Scientific Opinion on African Swine Fever


Panel members at the time of adoption

Philippe Vannier (Chair), Joerg Hartung (Vice-Chair), James Michael Sharp (Vice-Chair), Anette Bøtner, Donald Maurice Broom, Marcus G. Doherr, Mariano Domingo, Linda Keeling, Frank Koenen, Simon More, David Morton, Pascal Oltenacu, Albert Osterhaus, Fulvio Salati, Mo Salman, Moez Sanaa, Jan Arend Stegeman, Endre Szücs, Hans-Hermann Thulke, Anthony John Francis Webster, Martin Wierup


The risk that African Swine Fever virus (ASFV) remains endemic in the  Trans Caucasian Countries (TCC) and the Russian Federation (RF) is moderate, while the risk of its spread in these regions is high. The resulting risk of introduction from these regions into the EU is moderate most likely through food waste.  The risk of ASFV remaining endemic in wild boar and the consequent introduction into the EU was considered low in the TCC and moderate in the RF, mainly due to the higher population density in the RF and the connected wild boar populations to the EU from the RF. Within the EU, mainly domestic pigs in the free range (FR) and the limited biosecurity sector (LB) are likely to be exposed to ASFV via swill feeding, with low risk. Once infected, the risk of spread from the LB and FR sectors prior detection is high, mainly due to movement of pigs, people and vehicles and moderate from the High Biosecurity (HB) sector. The risk of endemicity in domestic pigs is considered negligible in HB and low in LB since the implementation of control measures are effective.
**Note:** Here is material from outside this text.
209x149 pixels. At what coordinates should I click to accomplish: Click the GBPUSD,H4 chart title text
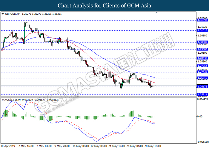tap(13, 14)
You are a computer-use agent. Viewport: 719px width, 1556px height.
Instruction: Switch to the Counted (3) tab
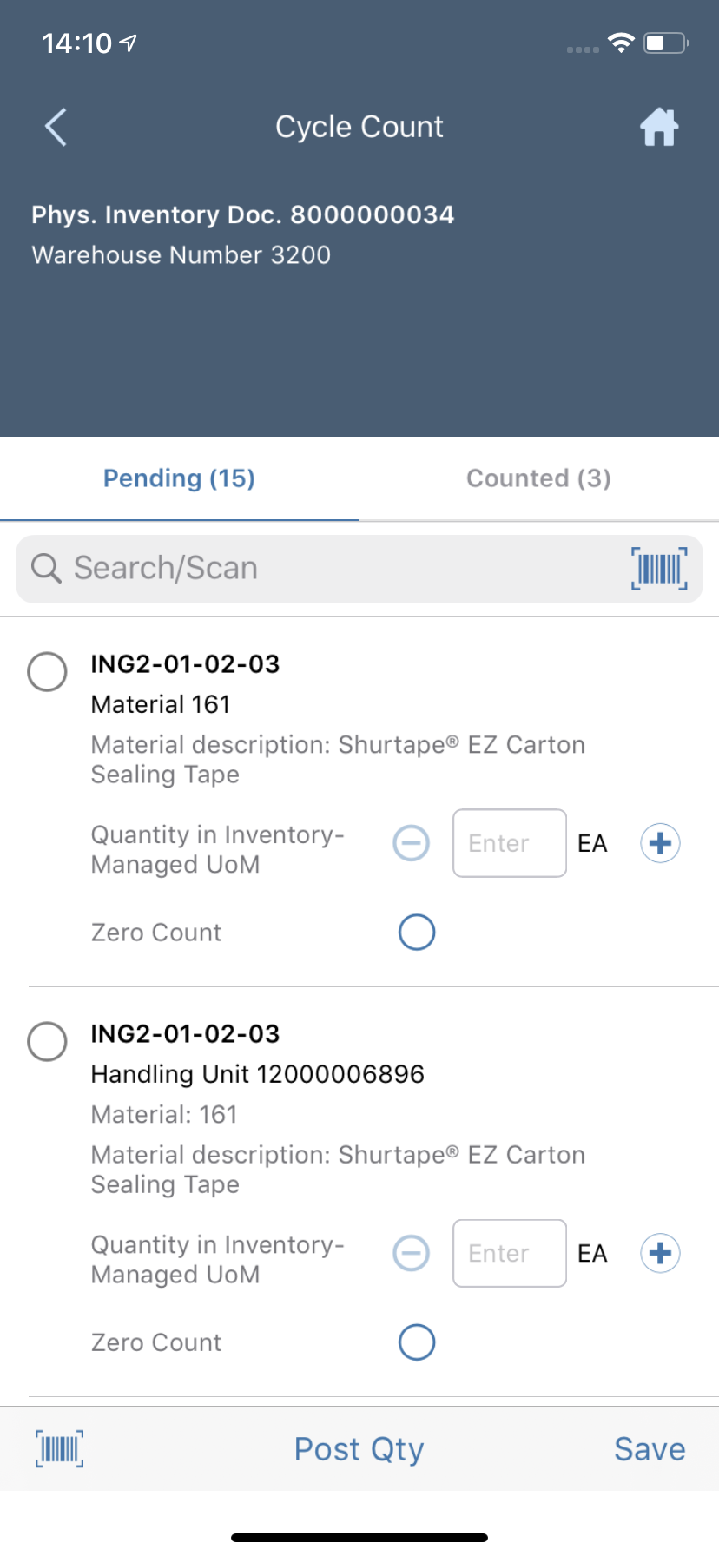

The risk of endemicity in the FR sector is moderate due to wild boar contact, non-compliance with animal movement ban and difficult access to all individual pigs. The risk of ASFV becoming endemic in the wild boar population in the EU is moderate, in particular in areas with connected wild boar populations. Because of their long life,  ticks of the O. erraticus complex can be important in maintaining local foci of ASFV, where pigs are kept under traditional systems. Ticks do not, play an active role in the geographical spread of the virus. Wild boar have never been found infested because they do not rest inside  burrows potentially infested by ticks.